The current moment represents not an aberration, but an acceleration. Trump's plan to "clean out" Gaza and transform it into a "Riviera" populated by "international people" perfectly aligns with the Israeli fantasy of a Palestine without Palestinians. When Netanyahu announces that Israeli forces will no longer "enter and exit" but will instead maintain permanent control over seized territory, he is simply making explicit what has always been implicit in the Zionist project.

The international community's response—or lack thereof—only emboldens this genocidal trajectory. When the United States continues to provide weapons while Israeli officials openly discuss plans for ethnic cleansing, when European leaders express concern while maintaining lucrative arms deals, when progressive politicians blame everything on Netanyahu while absolving the society that produced and supports him, they become complicit in the machinery of extermination.

The polls reveal something even more disturbing than the numbers themselves: the complete absence of Palestinian humanity in Israeli consciousness. When Israelis are asked about killing "all inhabitants" of enemy cities, they are not being asked about military strategy—they are being asked about the extermination of human beings. When they are asked about "forced expulsion," they are being asked about the destruction of families, communities, and entire ways of life. The fact that majorities consistently support these measures suggests that Palestinians simply do not register as fully human in the Israeli imagination.

This dehumanization is not accidental—it is foundational.

A settler-colonial project that requires the erasure of an indigenous population cannot afford to recognize that population's humanity. The cognitive dissonance would be unbearable.

Instead, Palestinians must be transformed into existential threats, biblical enemies, demographic problems to be solved. We must become anything except what we are: a people with the same right to life, dignity, and self-determination as anyone else.

Yet perhaps the most damning indictment of this systematic dehumanization is not what it reveals about Israeli society, but what it exposes about the broader Western world that enables it. Even as the death toll in Gaza reaches over 62,000 Palestinians—with estimates suggesting the true number may exceed 80,000 when accounting for undercounting—even as 57 children have died from malnutrition since March alone, even as 71,000 children under five are expected to suffer acute malnutrition over the next year, the Western response remains one of calculated indifference dressed up as concern. When three-quarters of Gaza's population faces emergency or catastrophic food deprivation, when 15.6% of children under two in northern Gaza are acutely malnourished, when babies are dying of starvation while their mothers collapse from hunger, the West's primary concern remains Israel's "right to defend itself." This is not political calculation—this is the arithmetic of racism, the cold logic of who counts as human and who does not.

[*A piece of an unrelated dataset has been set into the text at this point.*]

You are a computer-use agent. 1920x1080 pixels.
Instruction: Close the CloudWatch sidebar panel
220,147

The tragedy is not just what this reveals about Israeli society, but what it portends for our future. When a society reaches this level of genocidal consensus, when ethnic cleansing becomes popular policy rather than extremist fantasy, when religious language is deployed to justify mass murder, we are not dealing with a problem that can be solved by changing leaders or reforming institutions. We are dealing with a society that has fundamentally lost its moral compass.

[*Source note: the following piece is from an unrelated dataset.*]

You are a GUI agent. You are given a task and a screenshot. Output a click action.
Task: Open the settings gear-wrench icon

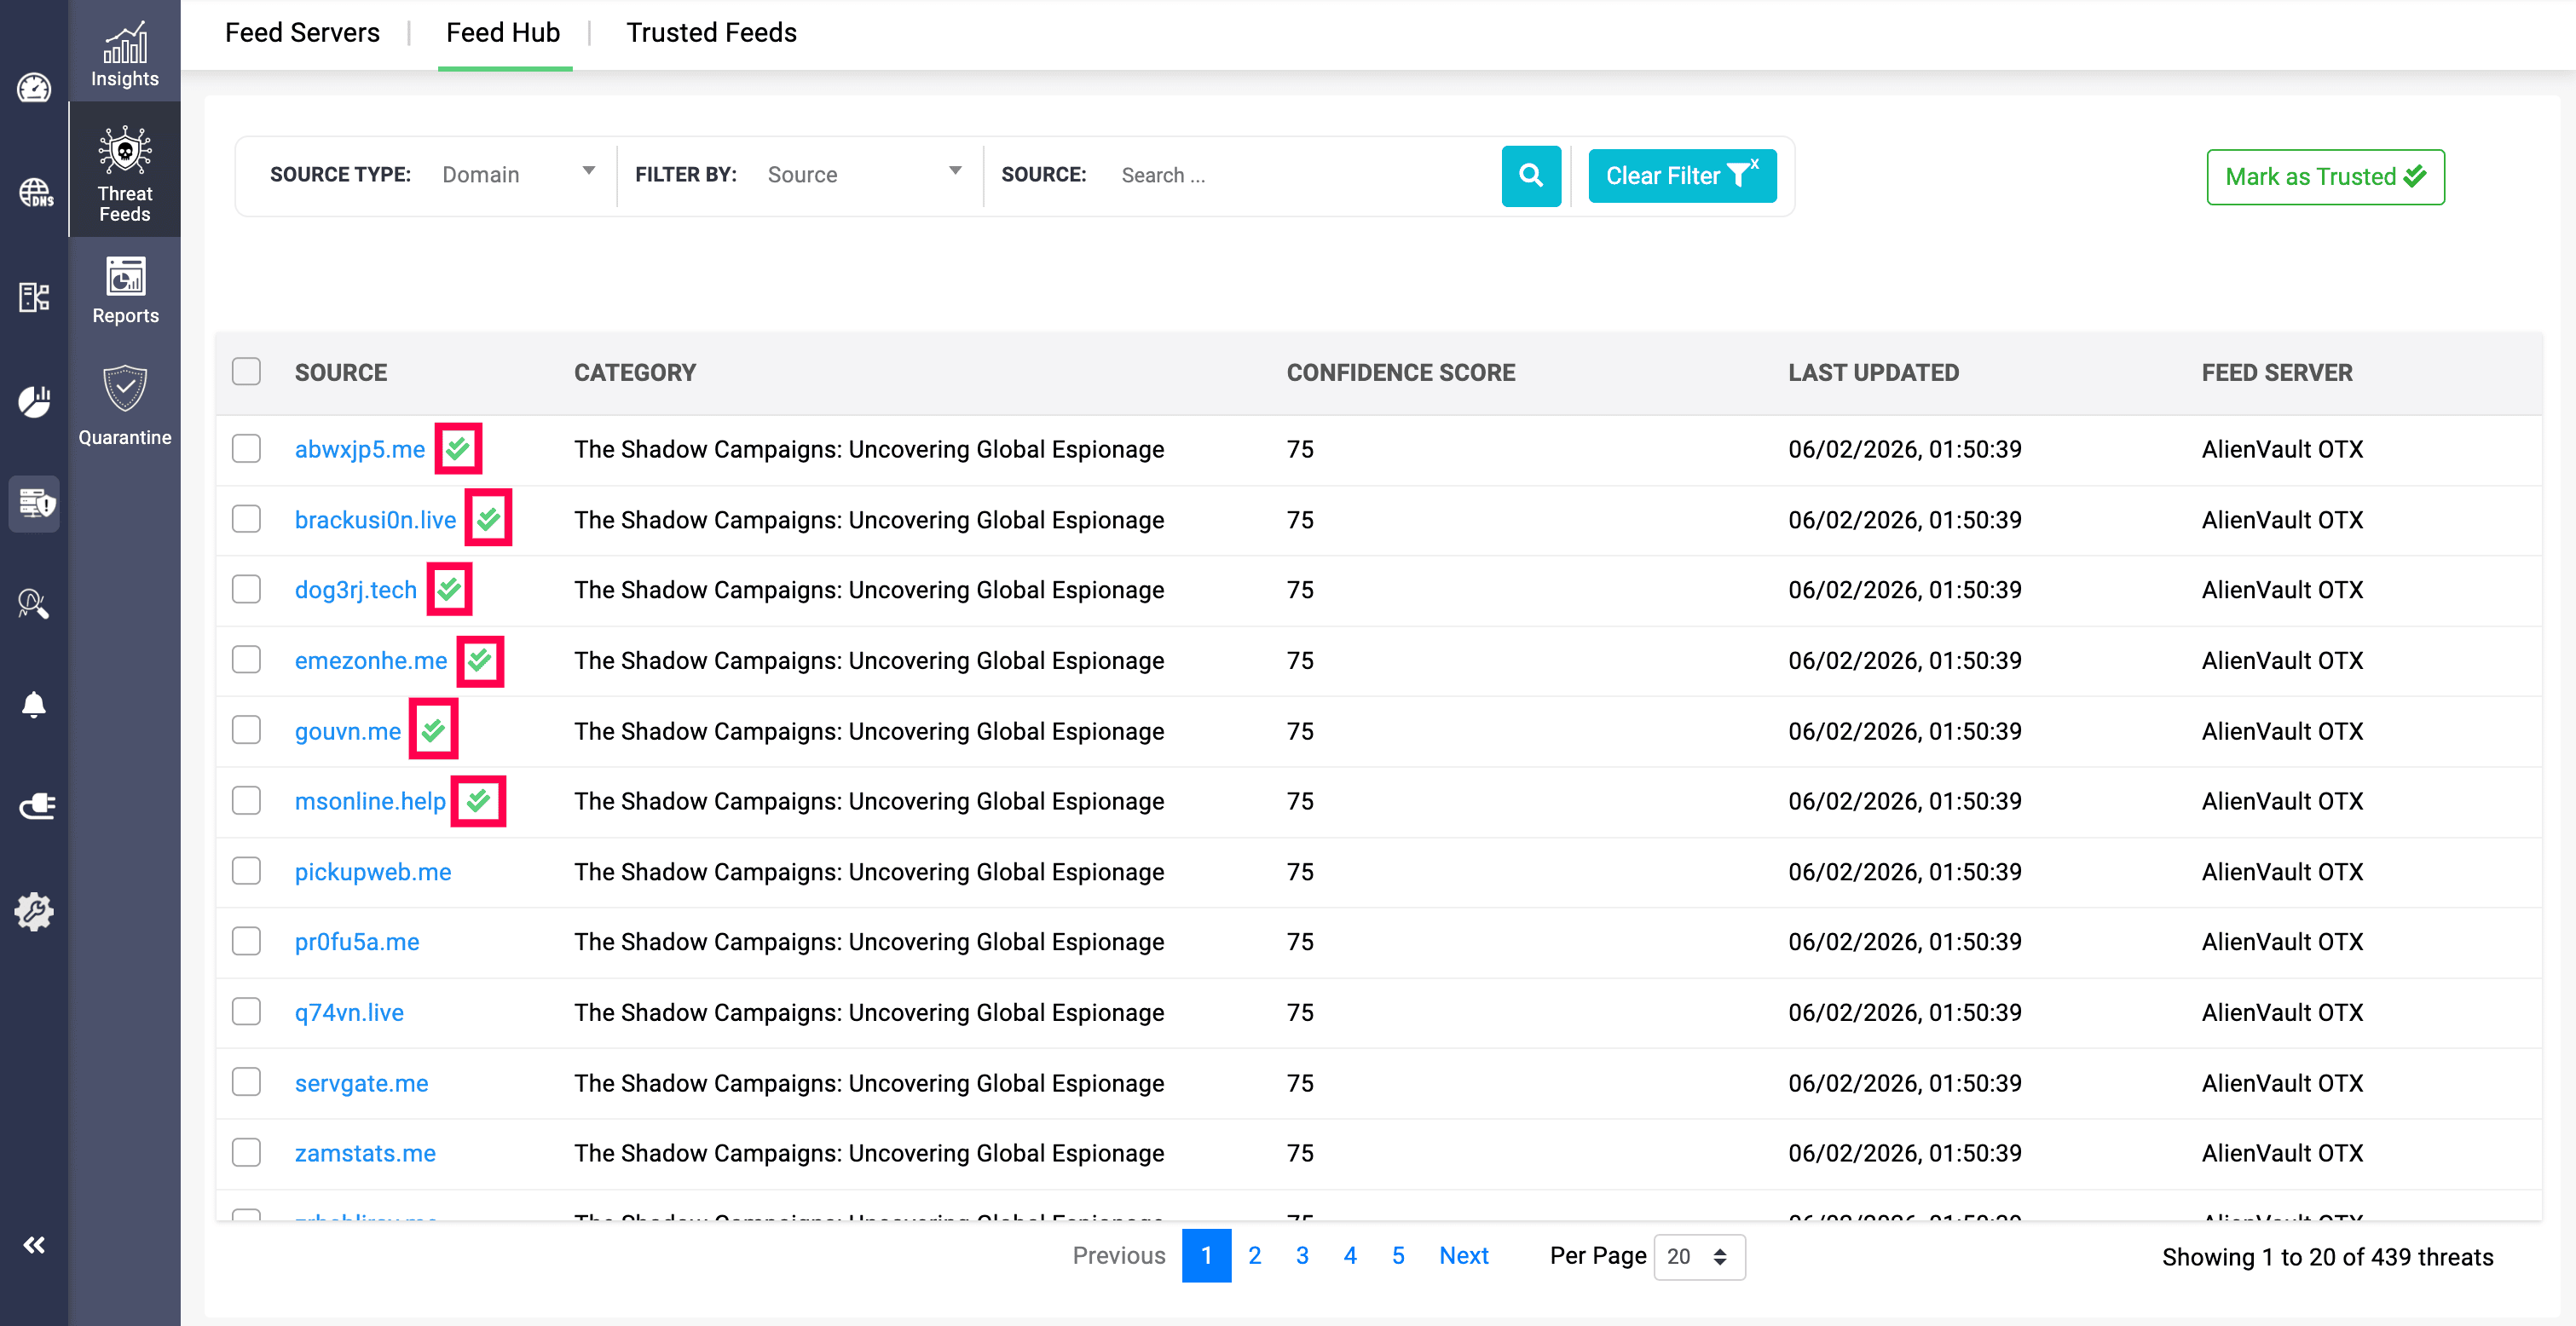pos(34,911)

The international community can no longer hide behind the fiction that this is about one bad leader or temporary extremism.

The polls make clear that this is about the logic of a settler-colonial project that has finally reached its inevitable conclusion: the complete elimination of Palestinian presence from the land. The only question now is whether the world will continue to enable this final solution or finally recognize it for what it is—and act to stop it.

Because if we have learned anything from history, it is that societies capable of such genocidal consensus do not spontaneously recover their humanity. They must be stopped.